Handling messy pull-request diffstats

By Jonathan Corbet
April 22, 2022

[Editor's note: the following was written in response to frequent questions on the linux-kernel mailing list; it was pulled into the mainline during the 5.18 merge window.]

Subsystem maintainers routinely use git request-pull as part of the process of sending work upstream. Normally, the result includes a list of commits included in the request and a nice diffstat that shows which files will be touched and how much of each will be changed; examples abound on the kernel mailing lists. Occasionally, though, a repository with a relatively complicated development history will yield a massive diffstat containing a great deal of unrelated work. The result looks ugly and obscures what the pull request is actually doing. This document describes what is happening and how to fix things up; it is derived from The Wisdom of Linus Torvalds, which has been posted numerous times over the years (example 1, example 2).

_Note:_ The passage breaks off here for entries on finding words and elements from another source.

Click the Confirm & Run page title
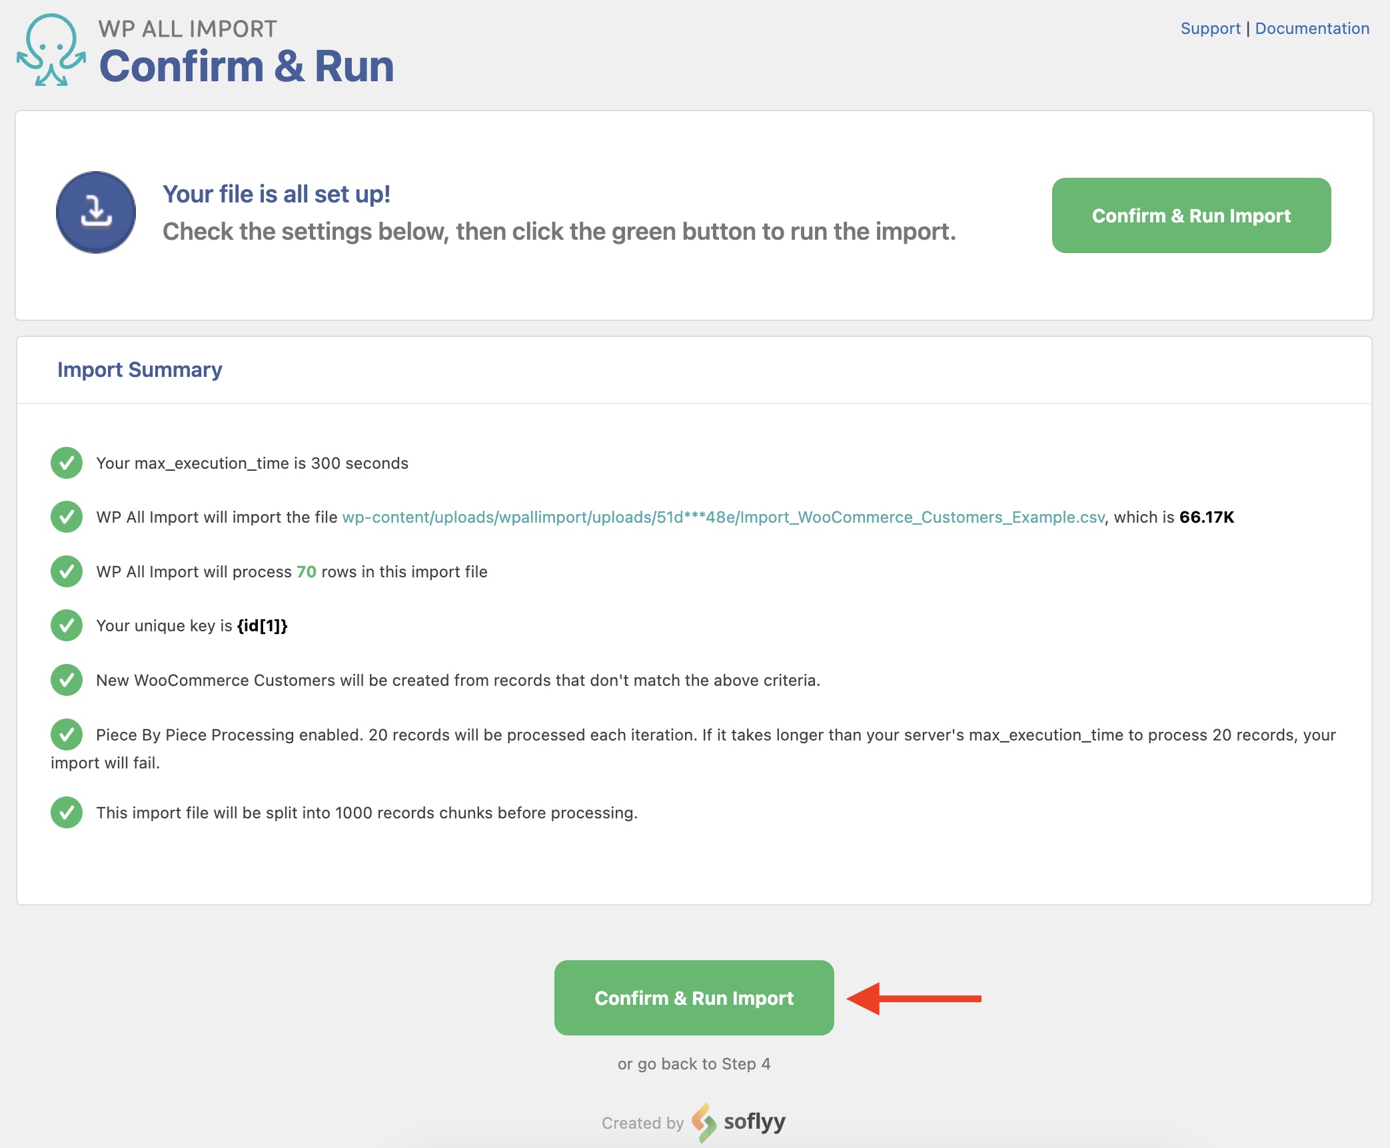This screenshot has width=1390, height=1148. point(247,67)
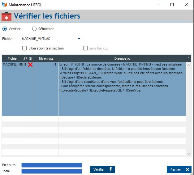194x175 pixels.
Task: Sort by the Diagnostic column header
Action: pyautogui.click(x=122, y=58)
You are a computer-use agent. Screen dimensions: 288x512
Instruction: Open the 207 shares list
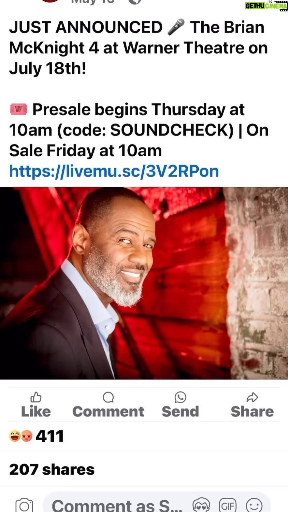(52, 469)
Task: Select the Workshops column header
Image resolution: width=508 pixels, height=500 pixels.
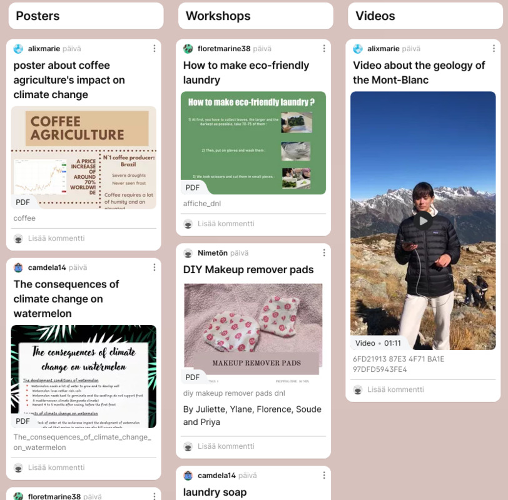Action: [x=256, y=16]
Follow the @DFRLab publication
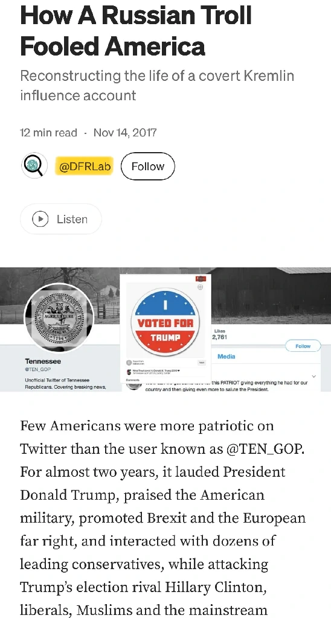The width and height of the screenshot is (331, 618). click(147, 167)
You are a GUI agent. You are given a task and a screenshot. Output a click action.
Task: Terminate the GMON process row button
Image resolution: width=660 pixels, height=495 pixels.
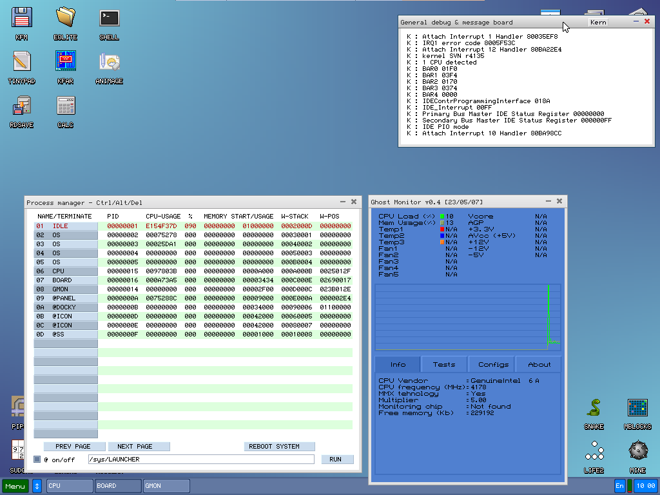click(66, 289)
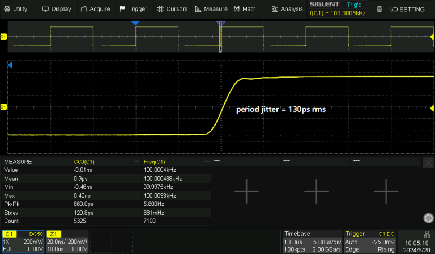Open the Measure menu
435x254 pixels.
(x=211, y=9)
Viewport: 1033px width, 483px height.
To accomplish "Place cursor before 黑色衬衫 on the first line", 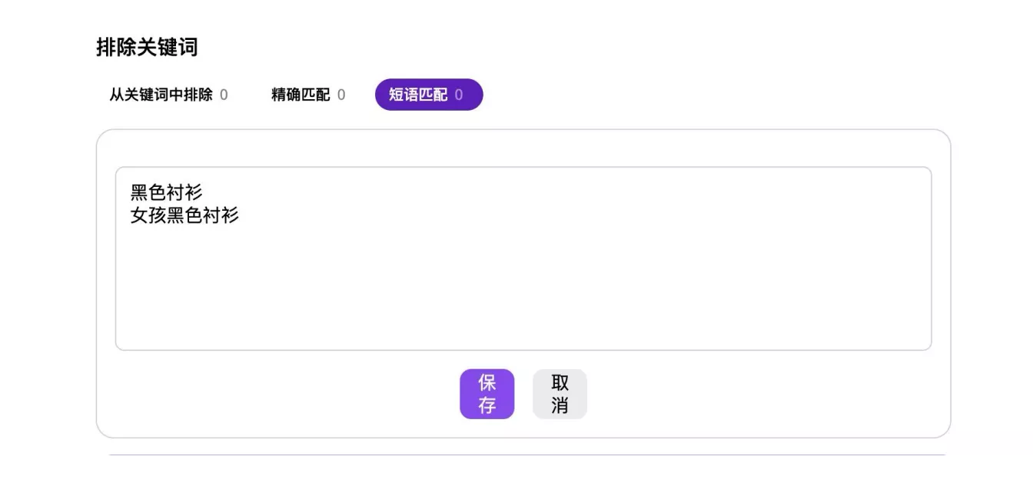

A Git development history proceeds as a series of commits. In a simplified manner, mainline kernel development looks like this:

[Commit stream]

If one wants to see what has changed between two points, a command like this will do the job:

  $ git diff --stat --summary vN-rc2..vN-rc3

Here, there are two clear points in the history (vN-rc2 and vN-rc3); Git will, in a manner of speaking, subtract the commits present at the beginning point from those at the end point and display the resulting differences. The requested operation is unambiguous and easy enough to understand.

When a subsystem maintainer creates a branch and commits changes to it, the result in the simplest case is a history that looks like:

[Commit stream]

If that maintainer now uses git diff to see what has changed between the mainline branch (let's call it linus) and cN, there are still two clear end points (vN-rc2 and cN), and the result is as expected. So a pull request generated with git request-pull will also be as expected. But now consider a slightly more complex development history:

[Commit stream]

Our maintainer has created one branch at vN-rc1 and another at vN-rc2; the two were then subsequently merged into c2. Now a pull request generated for cN may end up being messy indeed, and developers often end up wondering why.

What is happening here is that there are no longer two clear end points for the git diff operation to use. The development culminating in cN started in two different places; to generate the diffstat, git diff ends up having to pick one of them and hoping for the best. If the diffstat starts at vN-rc1, it may end up including all of the changes between there and the second beginning point (vN-rc2), which is certainly not what our maintainer had in mind. With all of that extra junk in the diffstat, it may be impossible to tell what actually happened in the changes leading up to cN.

Maintainers often try to resolve this problem by, for example, rebasing the branch or performing another merge with the linus branch, then recreating the pull request. This approach tends not to lead to joy at the receiving end of that pull request; rebasing and/or merging just before pushing upstream is a well-known way to get a grumpy response.

So what is to be done? The best response when confronted with this situation is to indeed to do a merge with the branch you intend your work to be pulled into, but to do it privately, as if it were the source of shame. Create a new, throwaway branch and do the merge there:

[Commit stream with merge]

The merge operation resolves all of the complications resulting from the multiple beginning points, yielding a coherent result that contains only the differences from the mainline branch. Once again, there are just two end points to use in generating the listing, so it will now be possible to generate a diffstat with the desired information:

  $ git diff -C --stat --summary linus..TEMP

Save the output from this command, then simply delete the TEMP branch; definitely do not expose it to the outside world. Take the saved diffstat output and edit it into the messy pull request, yielding a result that shows what is really going on. That request can then be sent upstream.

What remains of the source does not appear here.